> **YOUR GOAL**: Once you have read the entries below, write them all out again exactly.

RECORDS FOR PROCESSING Block Start

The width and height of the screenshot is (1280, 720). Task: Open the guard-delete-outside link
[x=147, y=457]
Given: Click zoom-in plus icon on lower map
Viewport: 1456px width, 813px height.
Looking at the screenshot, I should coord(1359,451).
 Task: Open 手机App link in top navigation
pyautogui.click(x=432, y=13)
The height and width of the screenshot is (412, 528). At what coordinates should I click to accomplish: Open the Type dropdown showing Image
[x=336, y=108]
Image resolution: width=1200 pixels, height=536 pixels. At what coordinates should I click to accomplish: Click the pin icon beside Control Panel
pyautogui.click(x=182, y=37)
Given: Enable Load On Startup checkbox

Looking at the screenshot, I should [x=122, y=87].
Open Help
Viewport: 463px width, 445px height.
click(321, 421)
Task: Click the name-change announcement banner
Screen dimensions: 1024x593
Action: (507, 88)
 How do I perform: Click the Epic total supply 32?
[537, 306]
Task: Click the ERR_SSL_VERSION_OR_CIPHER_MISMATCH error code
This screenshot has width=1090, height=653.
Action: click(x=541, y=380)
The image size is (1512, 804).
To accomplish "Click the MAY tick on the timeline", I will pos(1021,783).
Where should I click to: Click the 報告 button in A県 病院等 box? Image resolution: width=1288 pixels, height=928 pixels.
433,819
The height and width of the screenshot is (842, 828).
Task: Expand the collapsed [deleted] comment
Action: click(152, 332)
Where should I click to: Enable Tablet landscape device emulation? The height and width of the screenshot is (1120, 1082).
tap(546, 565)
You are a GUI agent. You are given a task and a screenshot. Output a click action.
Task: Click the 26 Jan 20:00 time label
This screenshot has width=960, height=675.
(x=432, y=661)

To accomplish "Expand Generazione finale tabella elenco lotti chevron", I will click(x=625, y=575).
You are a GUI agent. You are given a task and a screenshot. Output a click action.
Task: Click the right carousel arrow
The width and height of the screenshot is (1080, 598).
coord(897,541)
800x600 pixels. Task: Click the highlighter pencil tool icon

RECORDS FOR PROCESSING Block End

> **EXPECTED ANSWER**:
The width and height of the screenshot is (1280, 720). Task: Open the guard-delete-outside link
[x=147, y=457]
Given: Click zoom-in plus icon on lower map
Viewport: 1456px width, 813px height.
Looking at the screenshot, I should coord(1359,451).
 Task: Open 手机App link in top navigation
pyautogui.click(x=432, y=13)
The height and width of the screenshot is (412, 528). At what coordinates should I click to accomplish: Open the Type dropdown showing Image
[x=336, y=108]
Image resolution: width=1200 pixels, height=536 pixels. At what coordinates should I click to accomplish: Click the pin icon beside Control Panel
pyautogui.click(x=182, y=37)
Given: Enable Load On Startup checkbox

Looking at the screenshot, I should [x=122, y=87].
Open Help
Viewport: 463px width, 445px height.
click(321, 421)
Task: Click the name-change announcement banner
Screen dimensions: 1024x593
Action: (507, 88)
 How do I perform: Click the Epic total supply 32?
[537, 306]
Task: Click the ERR_SSL_VERSION_OR_CIPHER_MISMATCH error code
This screenshot has width=1090, height=653.
Action: click(x=541, y=380)
The image size is (1512, 804).
To accomplish "Click the MAY tick on the timeline", I will pos(1021,783).
Where should I click to: Click the 報告 button in A県 病院等 box? Image resolution: width=1288 pixels, height=928 pixels.
433,819
The height and width of the screenshot is (842, 828).
Task: Expand the collapsed [deleted] comment
Action: click(152, 332)
Where should I click to: Enable Tablet landscape device emulation? The height and width of the screenshot is (1120, 1082).
tap(546, 565)
You are a GUI agent. You are given a task and a screenshot. Output a click action.
Task: Click the 26 Jan 20:00 time label
This screenshot has width=960, height=675.
(x=432, y=661)

To accomplish "Expand Generazione finale tabella elenco lotti chevron", I will click(x=625, y=575).
You are a GUI agent. You are given a task and a screenshot. Output a click action.
Task: Click the right carousel arrow
The width and height of the screenshot is (1080, 598).
coord(897,541)
800x600 pixels. Task: Click the highlighter pencil tool icon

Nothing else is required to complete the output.